* [Document source]:
((

La qualité de l’eau à Bordeaux : une composition à surveiller de près
L’eau du robinet à Bordeaux est régulièrement qualifiée de potable et contrôlée selon les normes sanitaires européennes. Mais derrière cette apparente conformité, une question se pose de plus en plus souvent parmi les Bordelais : quid des résidus de pesticides dans notre eau quotidienne ?
Dans une région viticole réputée, où les traitements phytosanitaires sont couramment utilisés, il est légitime de s’interroger sur la présence de ces substances chimiques dans les ressources en eau. Cet article fait le point sur la situation à Bordeaux, s’appuyant sur les données disponibles, les études récentes et quelques comparatifs utiles pour comprendre ce que l’on boit vraiment dans la métropole girondine.
Des substances indésirables potentiellement présentes
Depuis 2003, la réglementation impose un seuil de 0,1 µg/L pour chaque pesticide dans l’eau destinée à la consommation humaine — et un maximum cumulé de 0,5 µg/L pour l’ensemble des molécules détectées.
Bien que les analyses effectuées par l’Agence Régionale de Santé (ARS) montrent généralement que l’eau bordelaise respecte ces seuils, plusieurs molécules préoccupantes sont régulièrement détectées. Et si les concentrations restent techniquement « conformes », elles n’en demeurent pas moins problématiques sur le long terme, surtout en cas d’exposition chronique.
Parmi les molécules identifiées ces dernières années, on retrouve :
- Le métolachlore, un herbicide abondamment utilisé dans la culture du maïs et de la vigne.
- L’atrazine et son métabolite l’atrazine-deséthyl, interdits en France depuis 2001 mais encore détectables dans certaines nappes phréatiques en raison de leur persistance.
- Le diméthoate, un insecticide dont certaines dérivées peuvent apparaître dans les analyses bien après l’arrêt de l’épandage.
Ces polluants proviennent majoritairement du ruissellement agricole ou de la percolation dans les sols. À Bordeaux, où beaucoup d’eau provient de la nappe de l’Eocène ou du Sidérolithique, ces contaminations peuvent remonter à plusieurs années, preuve de la lenteur du processus de renouvellement de certaines réserves souterraines.
Quels sont les réseaux les plus exposés dans la métropole ?
La Communauté urbaine de Bordeaux (aujourd’hui Bordeaux Métropole) est alimentée par différents forages, répartis dans toute la région. Parmi eux :
- La nappe de l’Eocène, exploitée sur l’axe Cestas – Pessac – Mérignac.

))

* [Entrées fournies]:
((

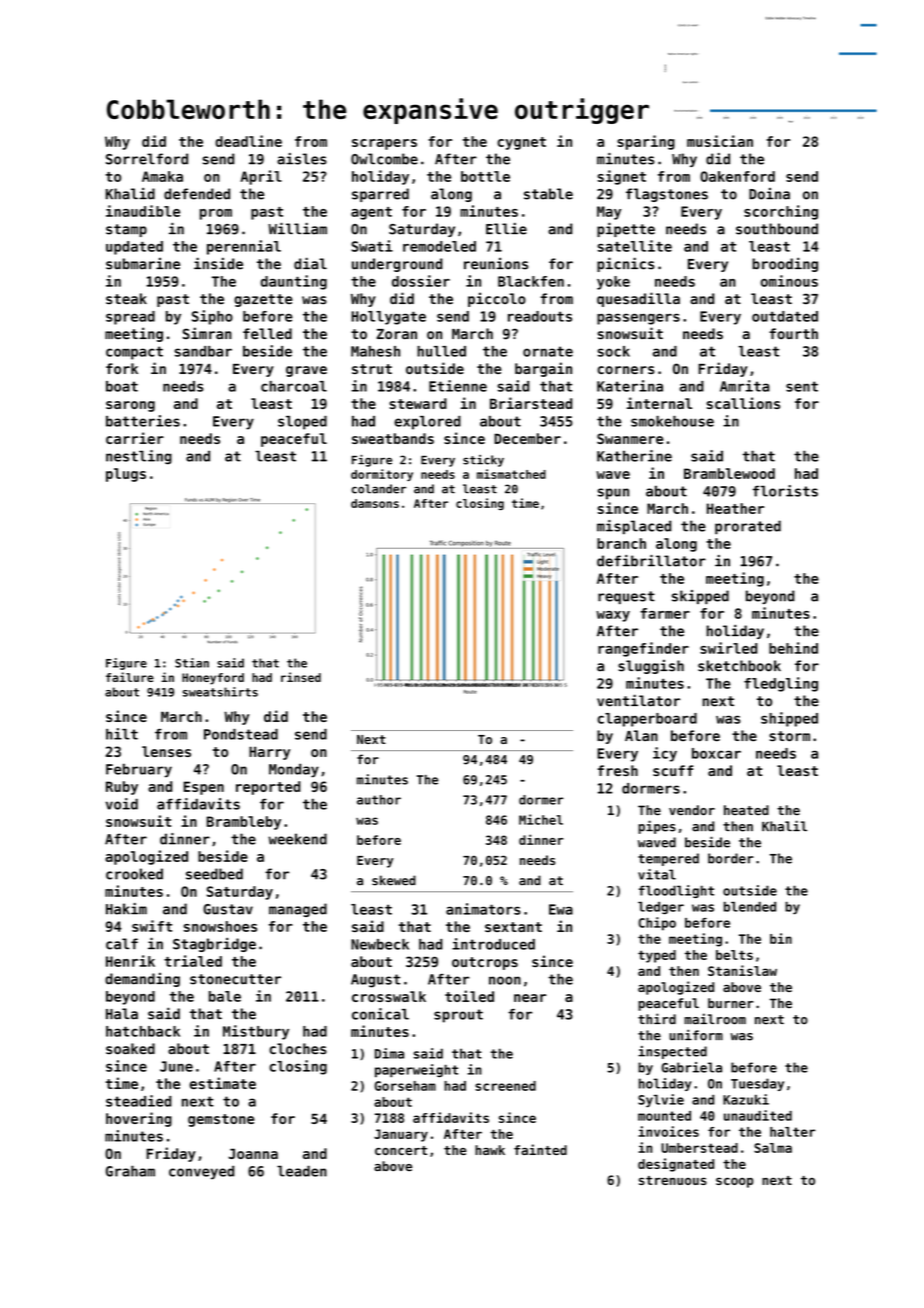 This screenshot has height=1308, width=924. Describe the element at coordinates (379, 800) in the screenshot. I see `author` at that location.
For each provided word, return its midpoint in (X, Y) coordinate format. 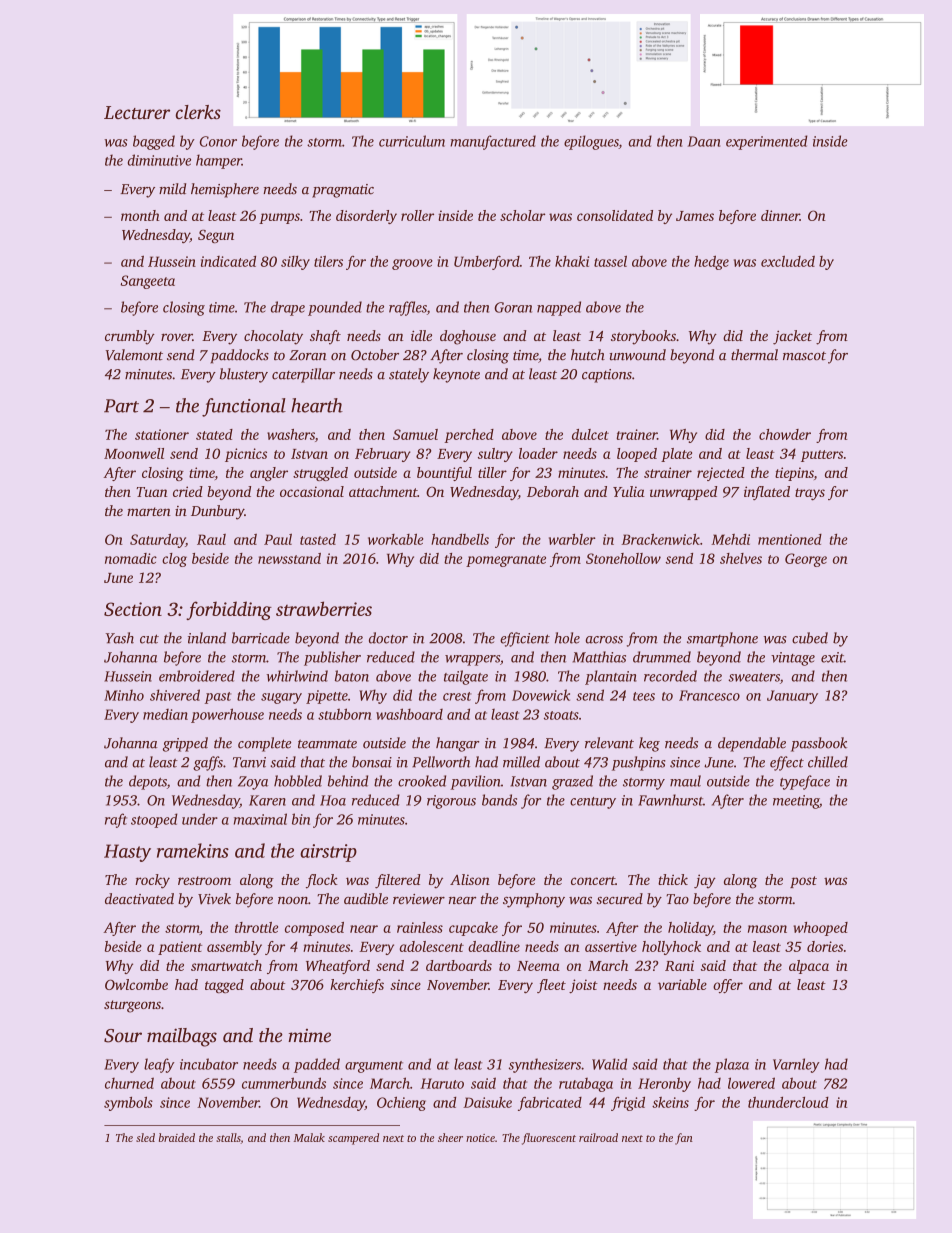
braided (177, 1137)
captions (607, 376)
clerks (198, 112)
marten (149, 511)
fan (684, 1139)
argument (374, 1067)
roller (417, 215)
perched (469, 436)
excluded (788, 261)
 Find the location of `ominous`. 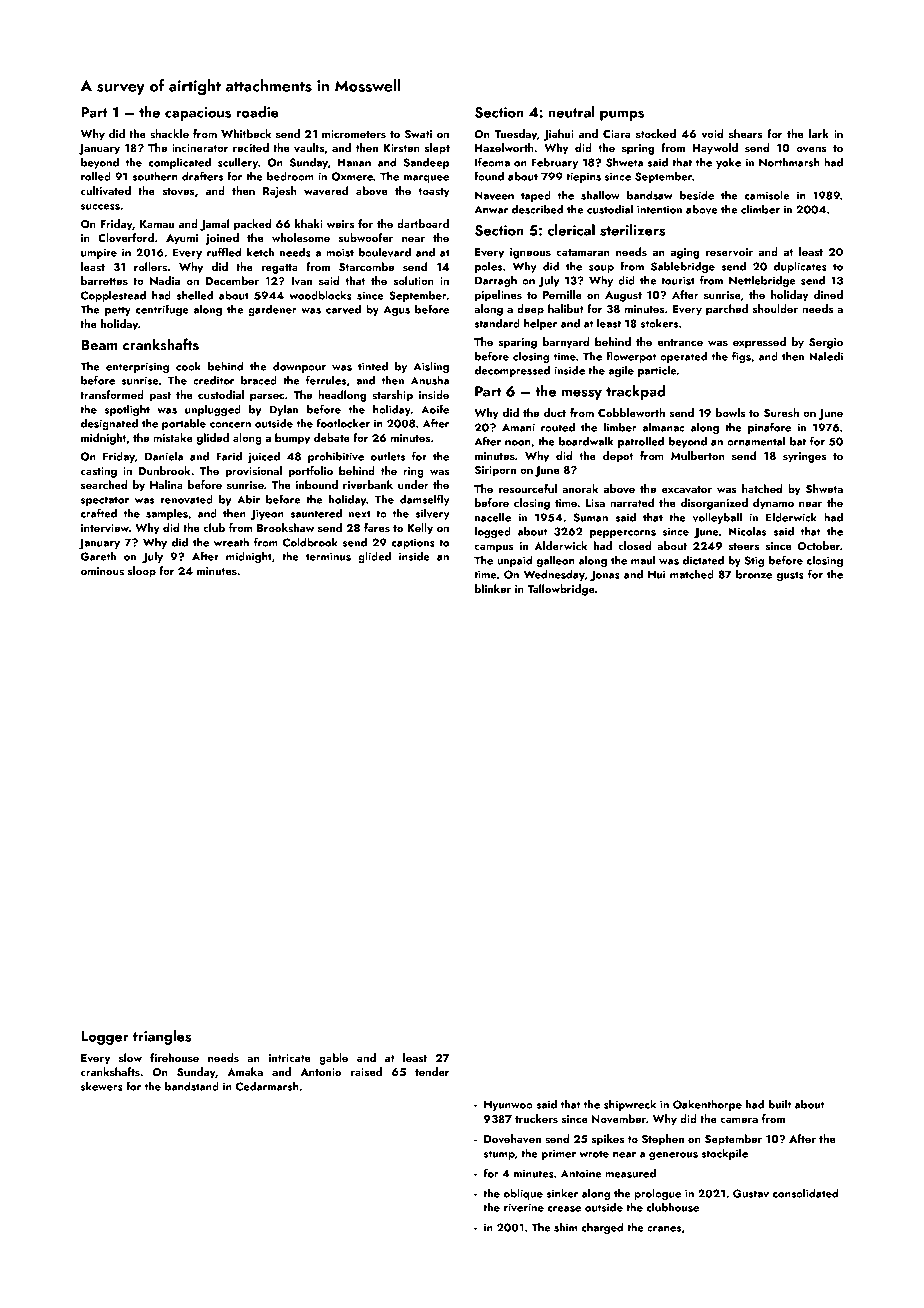

ominous is located at coordinates (102, 571).
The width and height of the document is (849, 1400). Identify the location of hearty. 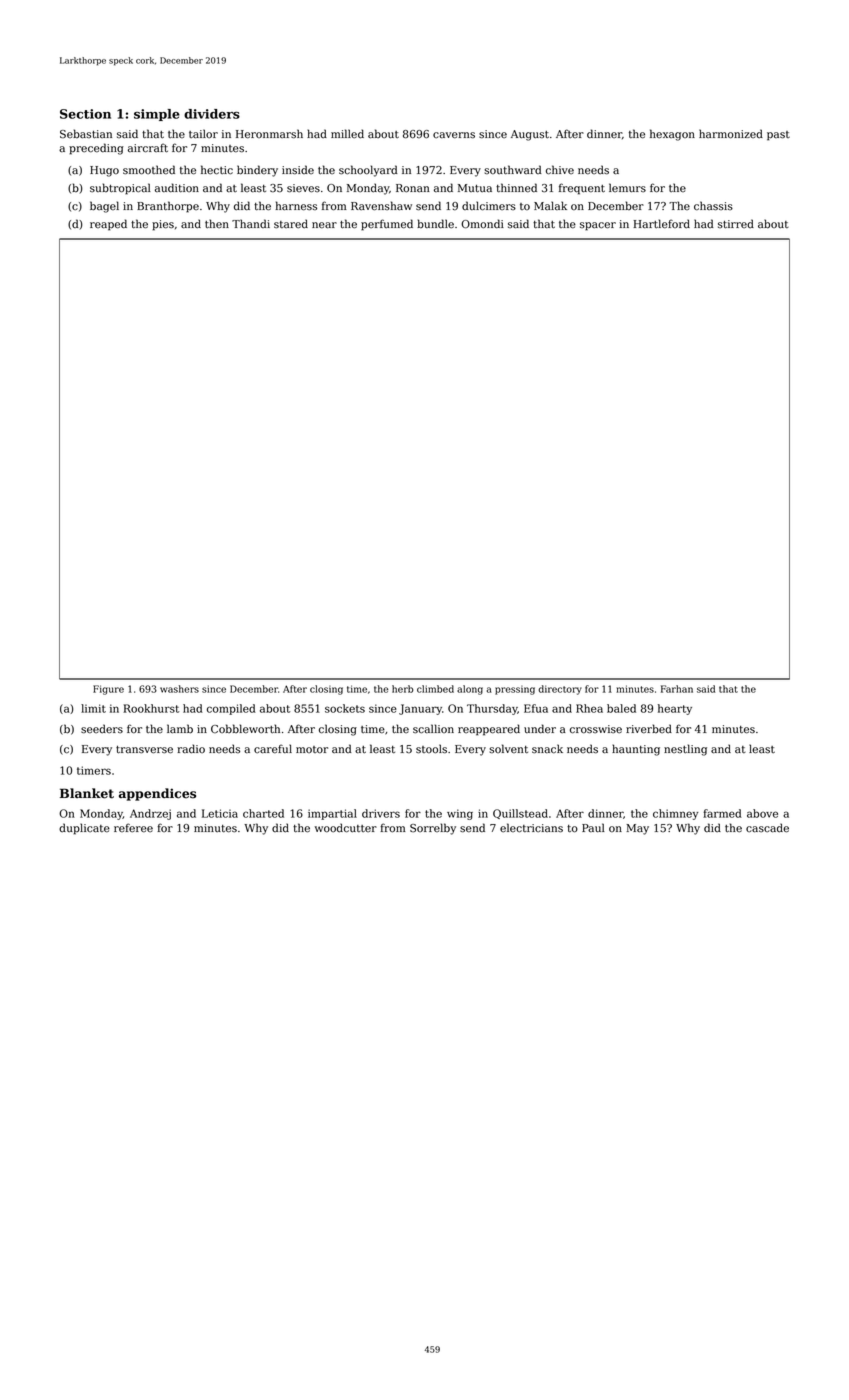
(675, 709).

))

* [Objectif énoncé 1]:
D'après l'article sur l'eau de Bordeaux, répondez à ces questions :
(a) Quel seuil la réglementation impose-t-elle depuis 2003 pour chaque pesticide dans l'eau destinée à la consommation humaine ?
(b) Depuis quelle année l'atrazine est-elle interdite en France ?
(c) Sur quel axe la nappe de l'Eocène est-elle exploitée ?
* [Objectif énoncé 2]:
Dressez la liste de toutes les molécules que l'article sur l'eau de Bordeaux nomme parmi celles identifiées ces dernières années.
* [Objectif énoncé 3]:
Poursuivez l'article sur l'eau de Bordeaux à partir de sa dernière phrase.
Les entrées constituent un matériau distinct de l'article sur l'eau de Bordeaux.

* [Résultat attendu 1]:
(a) 0,1 µg/L
(b) 2001
(c) Cestas – Pessac – Mérignac

* [Résultat attendu 2]:
- Le métolachlore
- L'atrazine
- L'atrazine-deséthyl
- Le diméthoate

* [Résultat attendu 3]:
- La nappe du Sidérolithique, principalement autour de Bouliac et Artigues-près-Bordeaux.
- La nappe des sables infra-molassiques, vers les communes du sud-est de la Métropole.
Toutes ces nappes ne présentent pas les mêmes niveaux de vulnérabilité. Par exemple, la nappe du Sidérolithique, bien que protégée par des couches argileuses, montre parfois des signes de contamination lente — vraisemblablement due à des infiltrations anciennes. À l’inverse, les forages situés à proximité des zones viticoles, même éloignés de la Garonne, peuvent afficher des concentrations plus élevées, notamment durant les périodes de lessivage après fortes pluies.
Des cas concrets d’alerte dans les communes voisines
Ces dernières années, plusieurs communes de la Gironde ont attiré l’attention en raison de dépassements ponctuels ou d’analyses préoccupantes en matière de pesticides dans l’eau distribuée.
En 2021, à Artigues-près-Bordeaux, des campagnes de mesure ont mis en évidence la présence du métolachlore dans l’eau du robinet à une concentration avoisinant 0,08 µg/L. Bien qu’en dessous du seuil réglementaire, il s’agit d’un taux élevé sur une période prolongée. La mairie a alors lancé des campagnes d’informations et envisagé des investissements pour renforcer les systèmes de traitement.
Plus récemment, des analyses à Saint-Médard-en-Jalles ont révélé la présence de résidus de déséthylatrazine autour de 0,06 µg/L — là encore, bien que conforme, ce niveau questionne sur l’héritage chimique laissé par des décennies de culture intensive.
Comment réagit Bordeaux Métropole ?
Face à ces préoccupations, Bordeaux Métropole a mis en place plusieurs mesures destinées à sécuriser la ressource et à rassurer les usagers :
- Surveillance renforcée des forages dits « sensibles » avec des analyses plus fréquentes.
- Protection des zones de captage via des conventions avec les agriculteurs pratiquant à proximité (incitations à développer l’agriculture bio, mise en jachère de certains périmètres).
- Projet de diversification des ressources pour limiter la dépendance à certains forages vulnérables.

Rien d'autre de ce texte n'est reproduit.